— Short problem 1 —
Please list the countries that the discussion about merit-based STEM admissions says have schools in the global STEM universities ranking.
— Short problem 2 —
Carry on the discussion about merit-based STEM admissions, picking up after its final post.

— Page —
▬▬▬
I have quite some positive experiences working with European/Asian/Canadian engineers. Based on my small survey sample, these engineers all came from colleges admitting students by merit (i.e. academic performance/math/science/critical thinking ability).
Meanwhile, looking at the global STEM universities ranking, you see schools from UK, Canada, Australia, China, Singapore, Switzerland. I am not sure all of them are merit based? From reading some discussion here, at least UK, Canada, China are merit based. I can’t help to wonder, why STEM majors admission process in US can’t be purely merit base? Those engineers I spoke to are just as talented/interesting. Being STEM-awesome doesn’t discount their personal skills or being interesting.
Thought? (Noted, I am not interested in going into the debate of “holistic review”, just thinking purely for the demand and rigor to work in STEM fields)
In most cases, college admission (for engineering or any other major) in the US is mostly or entirely based on some measure(s) that attempt of proxy academic merit (grades, rank, test scores).
Or are you referring to the most selective colleges in the US, which are relatively small compared to the national population (unlike in most other countries you name other than China) and where the usual measures have low enough ceilings and/or enough inconsistency that they are not adequate to get to the desired admit class size (unlike in the other countries you name)?
Of those most selective colleges in the US that practice holistic admission, Caltech is the one with the most emphasis in using holistic evaluation to find the highest level of academic strength in applicants, which is necessary because its minimum rigor level is very high compared to other colleges in the US.
Yes, I’m totally with you on acceptance by merit. Unfortunately, that’s not the system in the US and won’t be unless there is a huge change. It’s going the other way with SATs being optional and more emphasis on subjectivity.
▬▬▬
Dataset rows

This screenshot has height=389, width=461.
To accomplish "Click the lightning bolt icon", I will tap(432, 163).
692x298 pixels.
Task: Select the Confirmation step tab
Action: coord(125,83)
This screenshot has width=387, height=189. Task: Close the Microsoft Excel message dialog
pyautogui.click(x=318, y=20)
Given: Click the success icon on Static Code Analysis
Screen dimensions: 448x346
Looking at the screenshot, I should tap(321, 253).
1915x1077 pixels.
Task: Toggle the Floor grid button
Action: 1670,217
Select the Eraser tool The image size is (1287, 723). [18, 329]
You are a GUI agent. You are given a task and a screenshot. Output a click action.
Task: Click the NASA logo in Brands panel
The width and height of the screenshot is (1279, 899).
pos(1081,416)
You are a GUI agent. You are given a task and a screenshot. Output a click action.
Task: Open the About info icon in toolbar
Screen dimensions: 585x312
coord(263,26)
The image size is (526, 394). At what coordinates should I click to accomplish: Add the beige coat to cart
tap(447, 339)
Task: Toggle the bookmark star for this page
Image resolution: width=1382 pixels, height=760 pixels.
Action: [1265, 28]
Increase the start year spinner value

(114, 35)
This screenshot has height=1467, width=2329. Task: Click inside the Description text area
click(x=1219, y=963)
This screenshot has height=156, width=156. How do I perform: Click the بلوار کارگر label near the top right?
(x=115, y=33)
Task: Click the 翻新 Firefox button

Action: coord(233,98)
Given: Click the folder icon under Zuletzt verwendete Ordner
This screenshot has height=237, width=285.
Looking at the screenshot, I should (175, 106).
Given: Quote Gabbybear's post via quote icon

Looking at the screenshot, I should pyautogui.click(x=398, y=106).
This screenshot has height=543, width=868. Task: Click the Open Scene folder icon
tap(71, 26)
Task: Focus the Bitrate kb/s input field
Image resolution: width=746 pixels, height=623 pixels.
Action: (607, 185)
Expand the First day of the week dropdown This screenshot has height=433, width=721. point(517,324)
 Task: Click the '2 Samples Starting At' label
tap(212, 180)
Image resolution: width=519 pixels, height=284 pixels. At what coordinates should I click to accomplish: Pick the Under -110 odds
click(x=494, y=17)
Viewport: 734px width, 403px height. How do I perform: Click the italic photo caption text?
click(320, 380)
▬▬▬
— Expected output 1 —
UK, Canada, Australia, China, Singapore, Switzerland

— Expected output 2 —
Yep and there’s lot of diversity too right? Merit and diversity via merit based acceptance is not only possible but more probable. But try telling that to supporters of holistic admissions. They can’t see that diversity in humans is the norm.
One other thing, STEM majors have to reach a higher bar in many cases to be able to do the work. You can’t fudge most STEM subjects. While everyone takes English in high school not every kid takes AP physics or math that leads into STEM areas. So there is already a distinction.
It’s not impossible. Like everything there are trade-offs.
At the engineering schools that I know outside the US, entry is based entirely on a specific set of exam results. The exams are most often fairly narrow (eg, mostly science and math based), and students have often been on the STEM-only track for at least 2 years, sometimes 4 years. Think admissions based entirely on how you did on AP Calc BC / Physics (all) / Chemistry (or in some countries, those + a modern language, and your national language).
Because these schools are fully/nearly fully funded by the government, they are affordable for almost everybody, but resources are stretched, so when you arrive at university you are thrown straight into the deep end. It’s a production line, with little to no subject choice in the first year or two, huge lectures, few if any support mechanisms. You may have no graded continuing assessment, just finals that cover the entire year. So, it’s sink or swim, and the attrition rate is high. Even at smaller universities it is remarkably regimented and impersonal, especially in the first 2 years.
I taught in the engineering school of a smaller university outside the US. A new Dean (homegrown, but did their PhD in Stanford)- was introducing radical concepts such as student feedback surveys. People were shocked to find that the longer students were in the program the less they actually wanted to be engineers.
As @ucbalumnus said, nearly all STEM applicants are admitted based on merit. There are some schools where there are so many fully qualified candidates that other intangibles are used, but at nearly every school GPA and course rigor are the top benchmarks cited on common data sets. Students who aren’t qualified don’t typically get slots unless the school just doesn’t have enough STEM applicants to be selective.
2 currently does not exist in the US, and getting such a thing made widely available in the US would mean setting up a new testing organization (expensive) or getting an existing one to handle it (unlikely, given that SAT subject tests were discontinued) for the benefit of a small number of highly selective colleges.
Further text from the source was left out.